**Excerpted text**
Author Topic: Front Mission 2 (PSX) Character Portrait Compression  (Read 9312 times)

FaustWolf

  • *
  • Posts: 60
    • View Profile
I've got this over at Xentax too, but I figured I'd port it over here since it deals with how the PSX handles compressed data. Figuring this out will be a useful exercise for me, and PSX enthusiasts here may also be interested (or already know what's going on).

While the vast majority of Front Mission 2's graphics are uncompressed on the game CD, it appears that the character portraits are compressed in a manner functionally similar to RLE compression, i.e., runs of identical bytes or repeating byte patterns are collapsed into just a few. However, it doesn't seem to be simple RLE and I can't find any sort of identifying marker at the beginning of the compressed graphics data that would indicate what type of compression is being used. I'm interested in the opinions and observations of this forum's veteran game resource investigators.

The following pics are three comparisons between the compressed data on the game CD (top) and uncompressed form as it appears in VRAM (bottom). Green bytes in the upper section of the examples are the compressed form of their expanded counterparts in the lower section of each example. Red bytes are identical in both the data on the game CD and in VRAM, meaning they are not compressed on the game CD.




This comparison is particularly interesting. Notice the compressed code 41 E9 04 from the game CD. This corresponds to four E9 bytes of uncompressed data, as if the compressed code specified that there would be four E9 bytes in a row.


Ah, you can see another instance of what appears to be near-straight RLE compression here. There's a compressed run that reads 40 08 03 in the upper portion of this pic, and it corresponds to an expanded run of 08 08 08 in the lower portion.

Another thing I've noticed is that the first byte in many runs of compressed data may have something to do with the uncompressed length of that run. For example, if a compressed run begins with the byte 9D, the uncompressed run has 31 bytes. Here's a list of equivalencies that appear in these examples:

9A: uncompressed run has 28 bytes
9B: uncompressed run has 29 bytes
9C: uncompressed run has 30 bytes
9D: " " 31 bytes.
A0: " " 34 bytes.

But this pattern doesn't hold all the time. I observe one compressed run beginning with 82 that has an uncompressed length of 10 bytes, and a compressed run beginning with C2 that has an uncompressed length of 30 bytes. Is it possible that the compression scheme being used here involves a mixture of compression techniques?
« Last Edit: 2008-02-25 19:45:09 by FaustWolf »

FaustWolf

  • *
  • Posts: 60
    • View Profile
Re: Front Mission 2 (PSX) Character Portrait Compression
« Reply #1 on: 2008-02-25 22:01:45 »
There are other instances in the data where a run beginning with 0x41 is straight-RLE compressed. For example, there's a 41 00 04, which represents 00 00 00 00. This specific example isn't pictured, but it's interesting. Given that there's a 40 08 03 in one of the posted examples, and that uncompresses to 08 08 08, we have...

40: Tells whatever device is responsible for decompression that the next two bytes represent RLE compression with an uncompressed run of 3 bytes.

41: " " the next two bytes represent RLE compression with an uncompressed run of 4 bytes.

**Material provided**

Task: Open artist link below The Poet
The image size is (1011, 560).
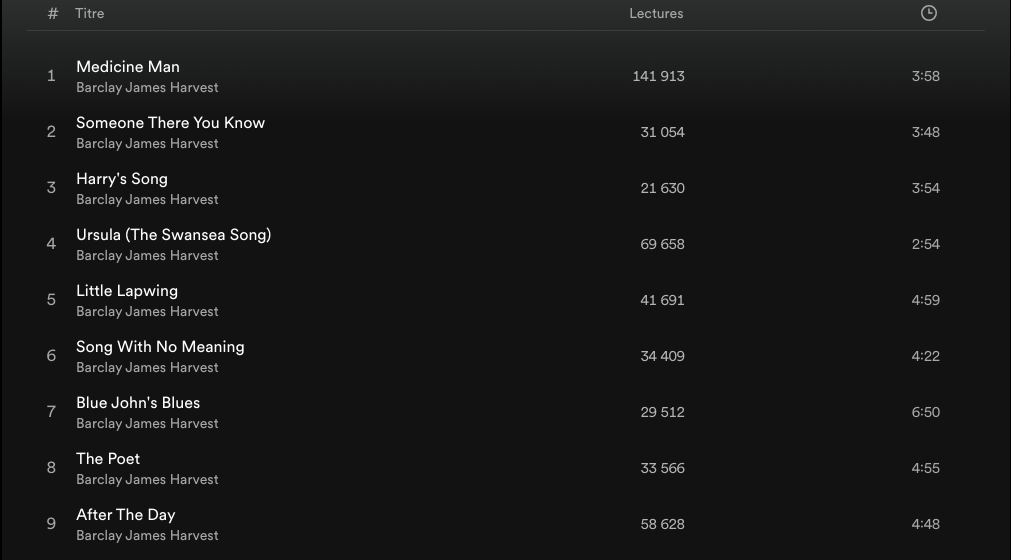Action: (x=147, y=480)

**Requests**
1: Reproduce the stretch of the Front Mission 2 compression thread from "There are other" through "of 4 bytes.", substituting "decompressed run" for "uncompressed run".
2: Pick up the Front Mission 2 compression thread after its last line and continue it.
The listing has no connection to the Front Mission 2 compression thread.

**Responses to the exercise**
1:
There are other instances in the data where a run beginning with 0x41 is straight-RLE compressed. For example, there's a 41 00 04, which represents 00 00 00 00. This specific example isn't pictured, but it's interesting. Given that there's a 40 08 03 in one of the posted examples, and that uncompresses to 08 08 08, we have...

40: Tells whatever device is responsible for decompression that the next two bytes represent RLE compression with an decompressed run of 3 bytes.

41: " " the next two bytes represent RLE compression with an decompressed run of 4 bytes.

2:
Could the first byte of any compressed run be an opcode of sorts, perhaps? The general magnitude of its value might determine the type of compression used, and its exact value indicates the uncompressed length as well. The bytes after the opcode determine the content of the uncompressed run. Anyone ever see a compression method like this before?

EDIT: Okay, I've found a file identifier for the compressed files. In ASCII, it's PB.., or in hex, 50 42 00 00. This header does not exist in the uncompressed equivalent.
« Last Edit: 2008-02-25 23:39:42 by FaustWolf »

halkun

  • Global moderator
  • *
  • Posts: 2097
  • NicoNico :)
    • View Profile
    • Q-Gears Homepage
Re: Front Mission 2 (PSX) Character Portrait Compression
« Reply #2 on: 2008-02-26 02:20:36 »
We have some really funny rules here...

One is that we make frowny faces on double-posts.

:(

Things to take from this... Square often uses LZS type compression. The RLE thing is new to my knowledge.


FaustWolf

  • *
  • Posts: 60
    • View Profile
Re: Front Mission 2 (PSX) Character Portrait Compression
« Reply #3 on: 2008-02-27 01:36:52 »
Yikes, I've developed a bad habit of double-postedness. :-D

I shall do more research on LZS compression techniques; I'm aware of Ficedula's notes on the wiki now, thanks for pointing this possibility out halkun. Front Mission 2 and FF7 were released in the same year, but given the *apparent* presence of RLE runs seemingly at random, this is perhaps a variation on compression schemes used in other Square games.

For one thing, the compressed portraits each begin with the same bytes (PB.. in ASCII), which might just represent the uncompressed file length. I find it strange (probably just given my inexperience in compression) that all the uncompressed portrait files would have the same length in bytes. The portraits are all the same dimensions, but I figure each portrait will be unique in the amount of "blank space" surrounding the character's face, which would determine the ease with which the file can be compressed in the first place.

I can confirm that the *compressed* portrait files are all the same length, for what it's worth.

halkun

  • Global moderator
  • *
  • Posts: 2097
  • NicoNico :)
    • View Profile
    • Q-Gears Homepage
Re: Front Mission 2 (PSX) Character Portrait Compression
« Reply #4 on: 2008-02-27 04:17:50 »
Waaaait!!!

Aren't you supposed to be working on Chrono Cross?

GET BACK TO WORK!!!!!

:P

FaustWolf

  • *
  • Posts: 60
    • View Profile
Re: Front Mission 2 (PSX) Character Portrait Compression
« Reply #5 on: 2008-02-27 05:07:40 »
Shh, don't tell anyone! :lol:

This is merely a diversion I can chew on while I compile the necessary updates to the Chrono Cross File Structure wiki at the Compendium. I've never dealt with compression before, and the very nicely-drawn Front Mission 2 portraits give me great incentive to investigate this sort of thing.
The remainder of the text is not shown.